Muy bien. Muy bien. Ten cuidado.

El médico echó otro vistazo al expediente. Exhibía una sonrisita en los labios.

– Yo también hablo conmigo mismo a veces -aseguró.

– Bueno. Ya lo ve -contestó Francis. Se estremeció y sintió una curiosa mezcla de calor y frío, como si el tiempo húmedo y crudo del exterior hubiera logrado seguirlo y hubiese superado el calor ardiente del radiador.

– Pero cuando lo hago no mantengo una conversación, señor Petrel. Es más bien un recordatorio, como «No olvides comprar un litro de leche», o una advertencia, como «¡Ay!» o «¡Mierda!» o, debo admitirlo, epítetos aún peores. No me dedico a preguntar y contestar a alguien que no está presente. Y eso, me temo, es lo que su familia dice que lleva haciendo usted desde hace años.

¡Ten cuidado con ésta!

– ¿Eso han dicho? -replicó Francis con astucia-. Qué extraño.

– No tanto como se imagina, señor Petrel -dijo el médico y sacudió la cabeza.

Rodeó la mesa acortando la distancia entre ambos para terminar apoyándose en el borde, justo delante de Francis, confinado en la silla de ruedas, limitado por las ataduras de manos y piernas, pero igualmente por la presencia de los dos auxiliares, que no habían hablado ni se habían movido pero se mantenían justo detrás de él.

– Tal vez volvamos más tarde a esas conversaciones suyas, señor Petrel -dijo el doctor-. Porque no acabo de entender cómo puede tenerlas sin oír algo a cambio, y eso me preocupa de verdad.

¡Es peligroso, Francis! Es inteligente y no busca nada bueno. ¡Cuidado con lo que dices!

Francis asintió, y temió que el médico lo hubiese advertido. Se puso tenso y vio cómo Gulptilil hacía una anotación en la hoja con un bolígrafo.

– Intentemos otra cosa de momento, señor Petrel -prosiguió-. Hoy ha sido un día difícil, ¿no es así?

– Sí -contestó Francis. Supuso entonces que sería mejor añadir algo porque el médico se limitó a mirarlo fijamente-. Tuve una discusión. Con mis padres.

– ¿Una discusión? Sí. Por cierto, señor Petrel, ¿puede decirme qué fecha es hoy?

– ¿La fecha?

– Correcto. La fecha de esta discusión que tuvo usted hoy.

Pensó un buen momento. Luego miró por la ventana y vio que el árbol se doblaba bajo el viento, con movimientos espasmódicos, como si un titiritero oculto le manipulara las extremidades. Las ramas tenían unos brotes, así que hizo algunos cálculos mentales. Se concentró mucho, y esperaba que una de las voces supiera la respuesta, pero de repente estaban, como era su irritante costumbre, silenciosas. Echó un vistazo alrededor con la esperanza de encontrar un calendario u otra señal que pudiera ayudarlo, pero no vio nada. Volvió la mirada a la ventana para observar cómo se movía el árbol. Luego miró al médico y vio que éste esperaba pacientemente la respuesta, como si hubieran transcurrido varios minutos desde su pregunta. Francis inspiró hondo.

– Lo siento… -empezó.

– ¿Se ha distraído? -preguntó el médico.

– Le pido disculpas.

– Parecía estar en otro sitio -comentó el médico-. ¿Le ocurre con frecuencia?

¡Dile que no!

– No. En absoluto.

– ¿De veras? Me sorprende. En cualquier caso, señor Petrel, iba a decirme algo.

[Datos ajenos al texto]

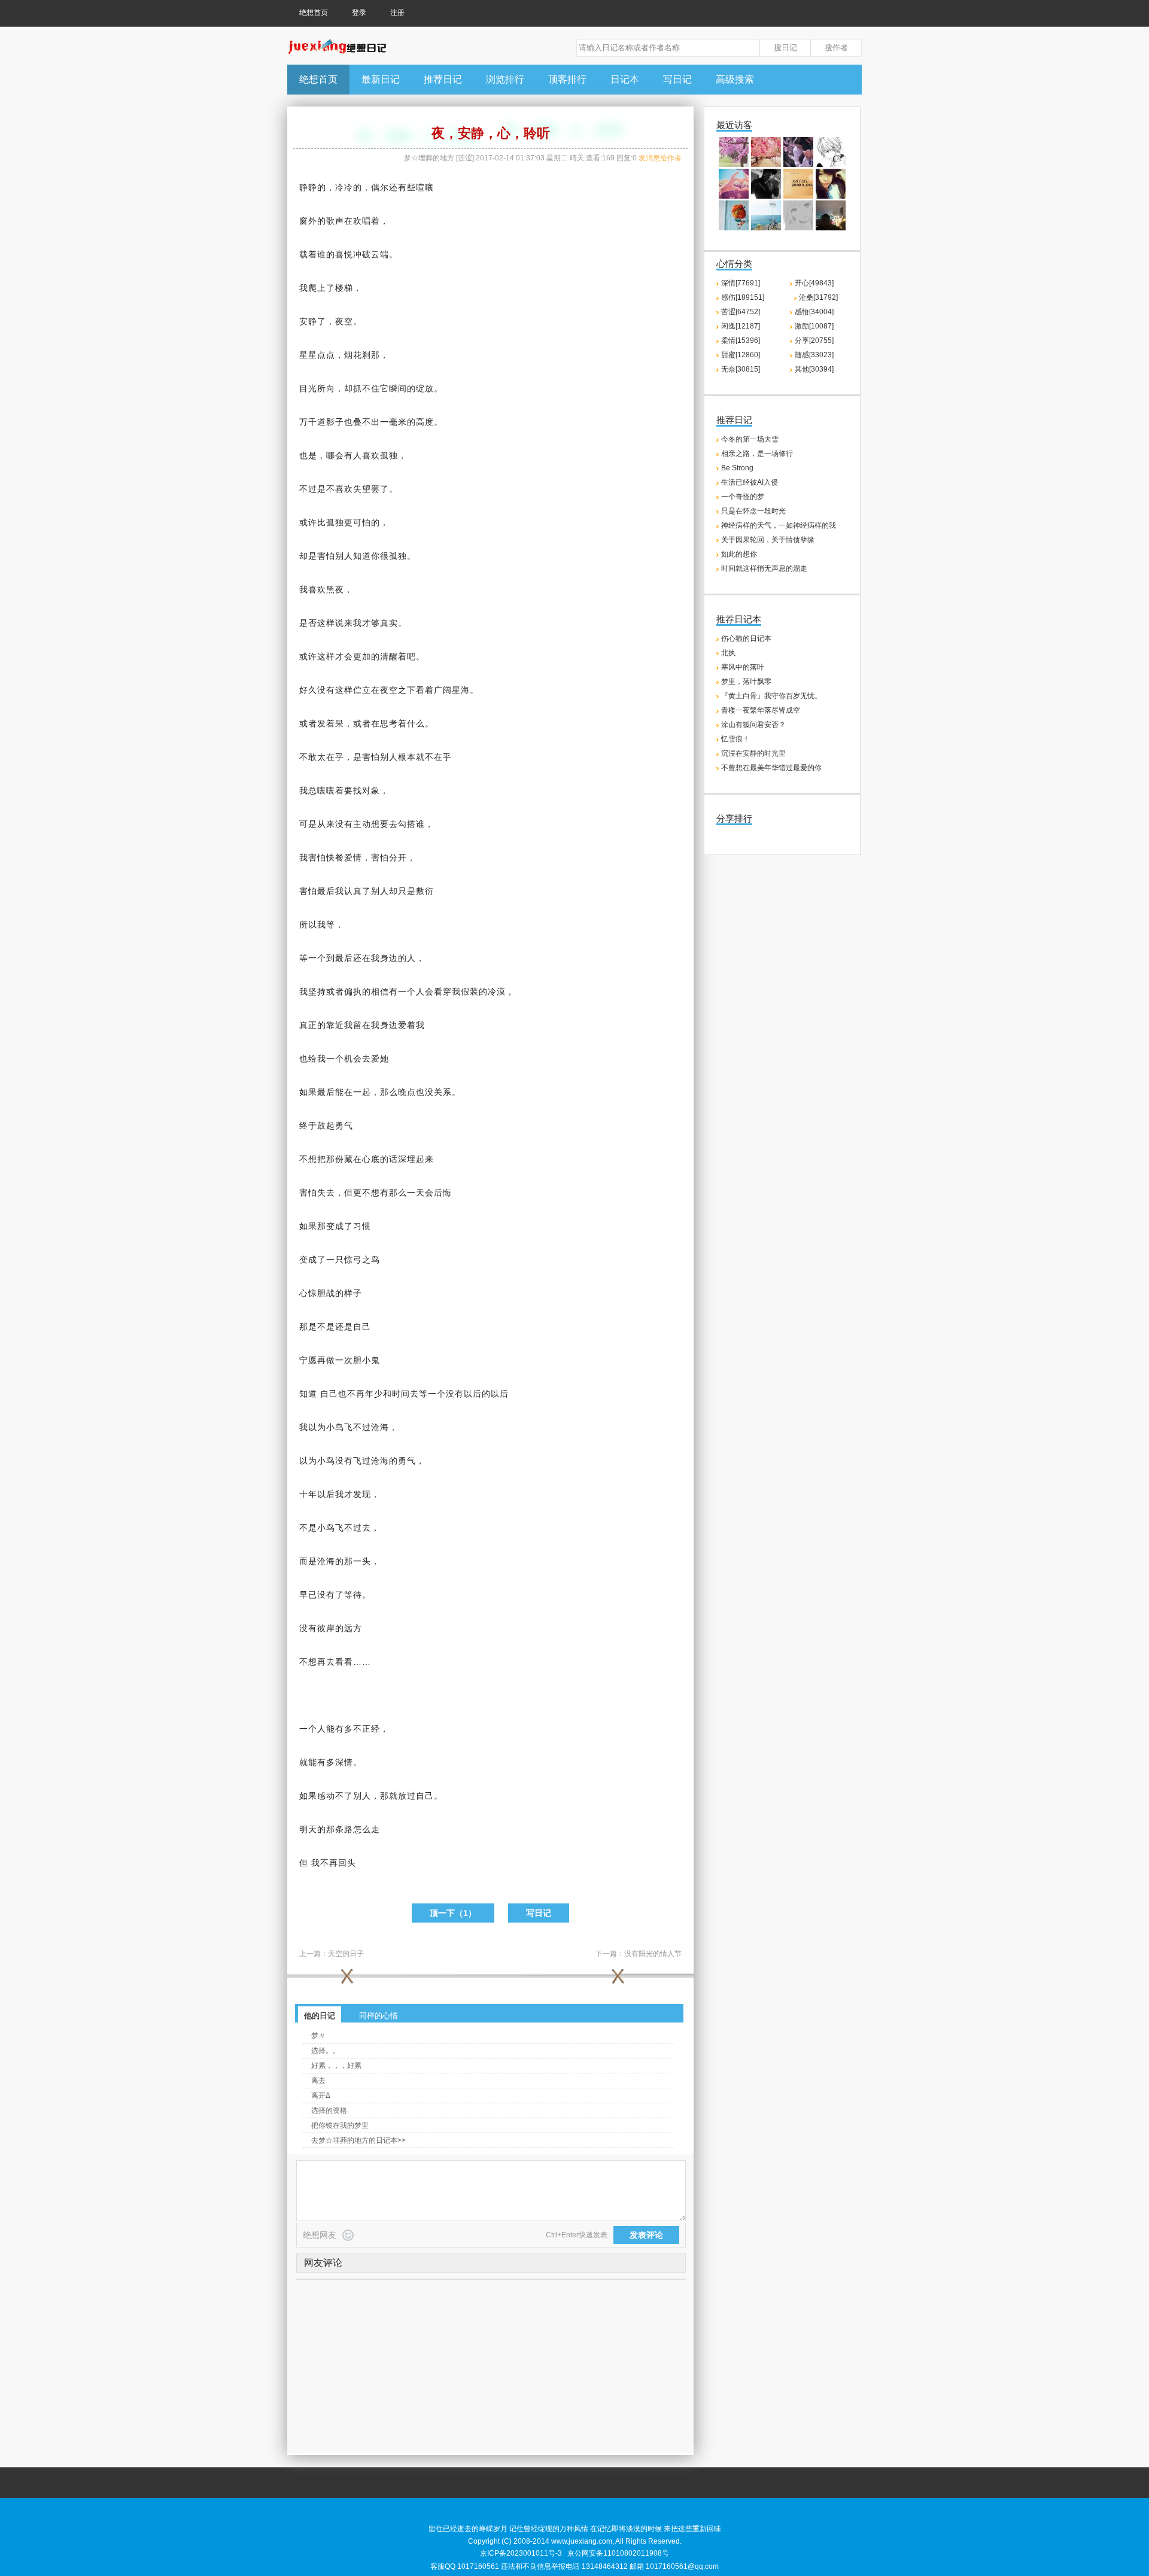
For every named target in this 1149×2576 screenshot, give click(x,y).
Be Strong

– ¿Me había hecho una pregunta? -repuso Francis, enojado consigo mismo por haber perdido el hilo de la conversación.

– La fecha, señor Petrel.

– Creo que es quince de marzo -respondió Francis con seguridad.

– Ah, los idus de marzo. Momento de traiciones famosas. Lástima, pero no. -Negó con la cabeza-. Pero ha estado cerca, señor Petrel. ¿Y el año?

Francis hizo más cálculos mentales. Sabía que tenía veintiún años y que su cumpleaños había sido el mes anterior, de modo que dedujo:

– Mil novecientos setenta y nueve.

– Bien -contestó el doctor-. Excelente. ¿Y a qué día estamos?

– ¿Qué día?

– ¿Qué día de la semana, señor Petrel?

– Estamos a… sábado.

– No. Lo siento. Hoy es miércoles. ¿Podrá recordarlo un rato?

– Sí. Miércoles. Por supuesto.

– Y ahora volvamos a esta mañana -pidió el médico, y se frotó el mentón con la mano-, con su familia. Fue algo más que una discusión, ¿no es así, señor Petrel?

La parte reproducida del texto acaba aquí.